[ntp:questions] Accuracy of audio tones via VOIP

unruh unruh at invalid.ca
Mon Jul 15 19:27:12 UTC 2013

On 2013-07-15, Robert Scott <no-one at notreal.invalid> wrote:
> On Mon, 15 Jul 2013 15:51:25 GMT, unruh <unruh at invalid.ca> wrote:
>>On 2013-07-15, Robert Scott <no-one at notreal.invalid> wrote:
>>> On Wed, 10 Jul 2013 17:57:40 GMT, unruh <unruh at invalid.ca> wrote:
>>>>But again. why does the OP not just measure it? I guess he is hoping
>>>>that someone already had done his work for him.
>>> There are several reasons why I have not "just measured it".  One is
>>> that I do not have a Skype subscription.  Another reason is that a
>>> single measurement on a single computer means nothing.  If the sound
>>> card in that computer happens to have a crystal oscillator that is set
>>> very close to its nominal frequency, the frequency reproduction error
>>> would be nearly zero, even if Skype did nothing to compensate for it.
>>Skype nor anything will compensate for the sound card frequency. Noone
>>in that field cares about a few cents ( 100ths of a semitone) difference
>>in frequencies.
> I agree that pitch accuracy itself is not important to Skype et. al.
> But indirectly a mismatch between the originating audio sampling rate
> and the playback sampling rate results in an ever increasing buffer
> overflow or underflow that could only be corrected by dropping packets

And there are lots of silent packets that could be dropped in a speech.
Or at times the sound is pretty garbled anyway. 

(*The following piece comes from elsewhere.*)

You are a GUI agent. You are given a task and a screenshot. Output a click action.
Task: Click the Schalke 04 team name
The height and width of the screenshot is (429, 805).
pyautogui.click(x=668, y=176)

> or inserting extra packets.  Perhaps you are right and that is all
> they do.  I suppose if the packets are small enough that would not

That is why experiment would be useful

> interfere noticeably with speech.  But for my purposes it would result
> in occasional phase jumps in the recovered tones, which is just as
> problematic for me as an inaccuracte playback sample rate.  I am

Sure is. Of course you could also compensate for those. 
By the way, there will be a rate difference between the clock on the
soundcard and the clock in the computer as well. It is the computer that
determines the frequency, which it is the soundcard that digitizes it.
So what do you do about that mismatch in your software?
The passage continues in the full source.